§ REQUIREMENT: Rewrite the material below, changing "image size" to "screenshot dimensions" wherever it appears and keeping everything else the same. Omit the pictures from your version.

# EXTRACTED RECORDS start

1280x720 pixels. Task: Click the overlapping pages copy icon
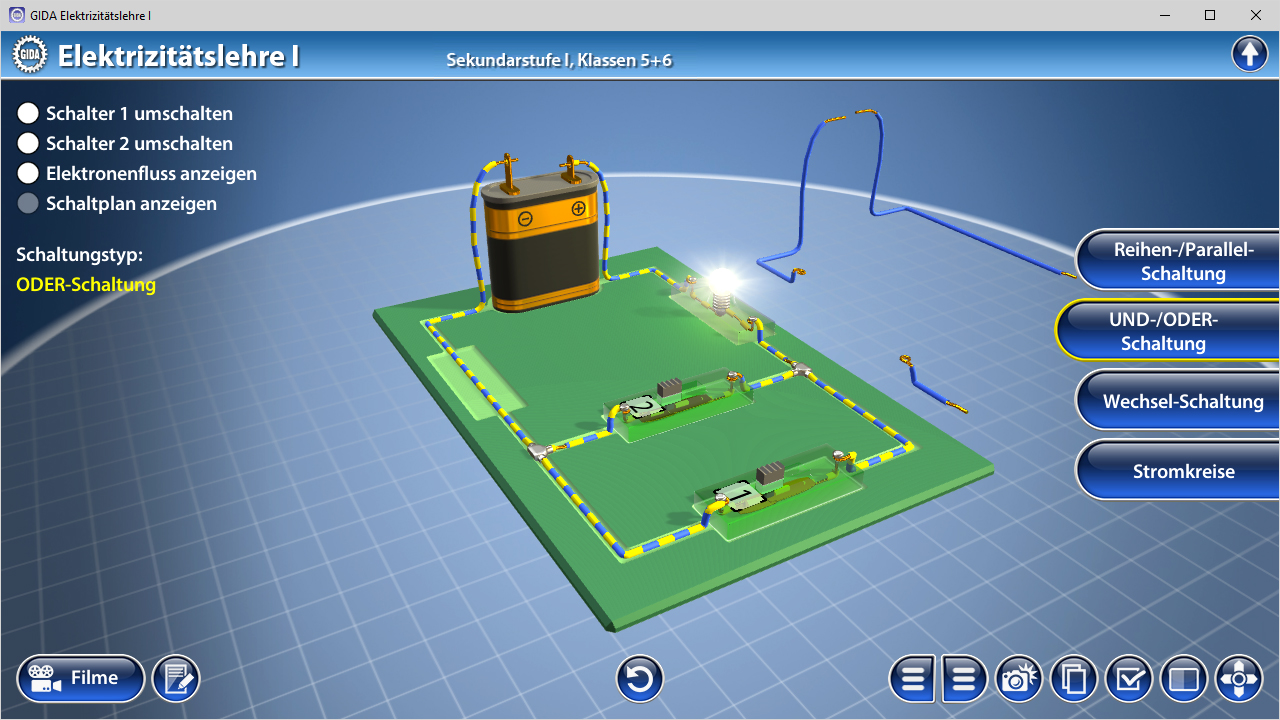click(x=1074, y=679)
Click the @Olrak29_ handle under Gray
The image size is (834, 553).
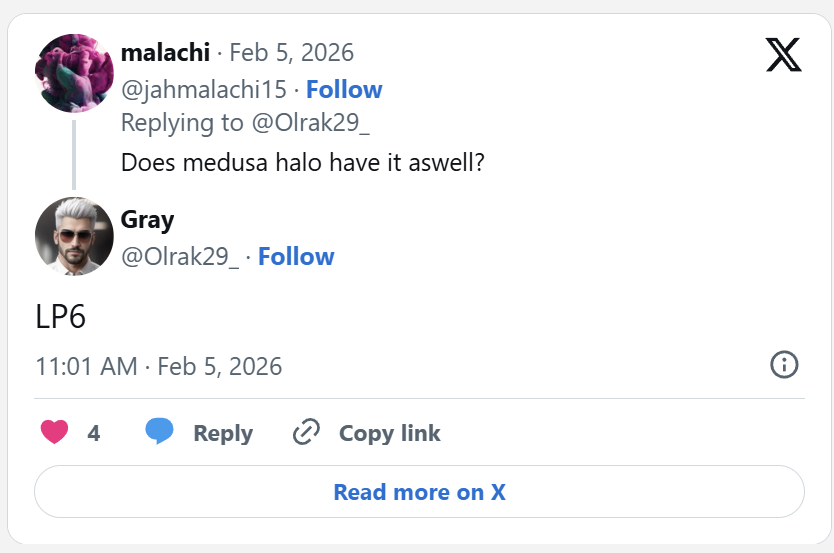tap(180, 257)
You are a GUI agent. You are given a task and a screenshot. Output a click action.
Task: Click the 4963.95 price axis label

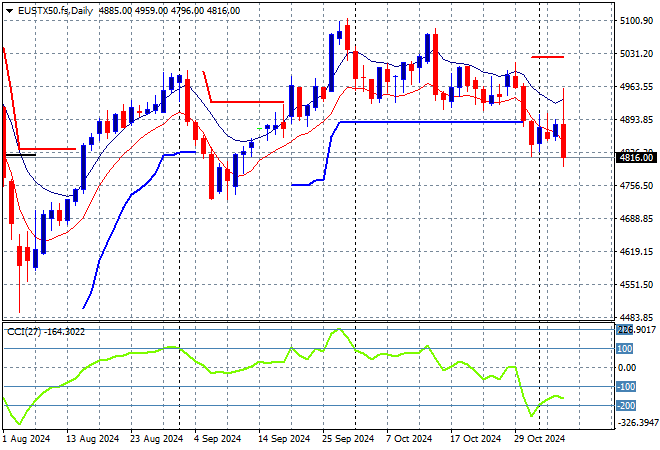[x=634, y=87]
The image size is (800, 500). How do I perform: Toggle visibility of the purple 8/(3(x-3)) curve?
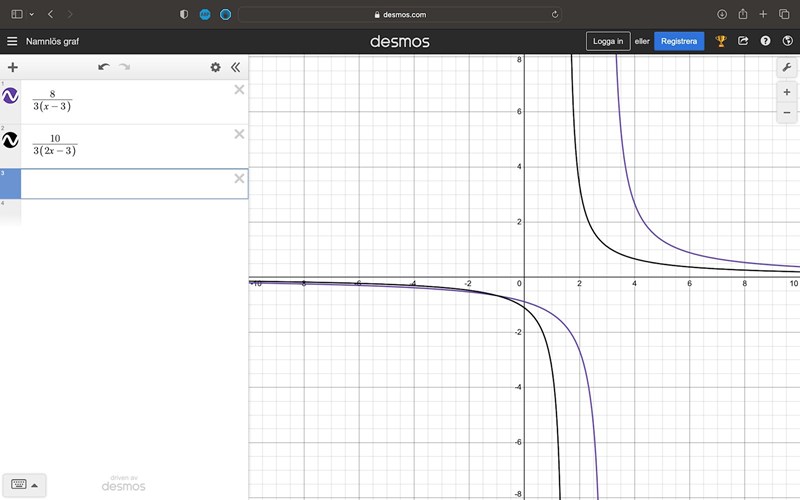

# EXTRACTED RECORDS end

§ TASK RESULT:
1280x720 pixels. Task: Click the overlapping pages copy icon
click(x=1074, y=679)
Click the @Olrak29_ handle under Gray
The screenshot dimensions is (834, 553).
tap(180, 257)
You are a GUI agent. You are given a task and a screenshot. Output a click action.
Task: Click the 4963.95 price axis label

[x=634, y=87]
The screenshot dimensions is (800, 500). How do I perform: Toggle visibility of the purple 8/(3(x-3)) curve?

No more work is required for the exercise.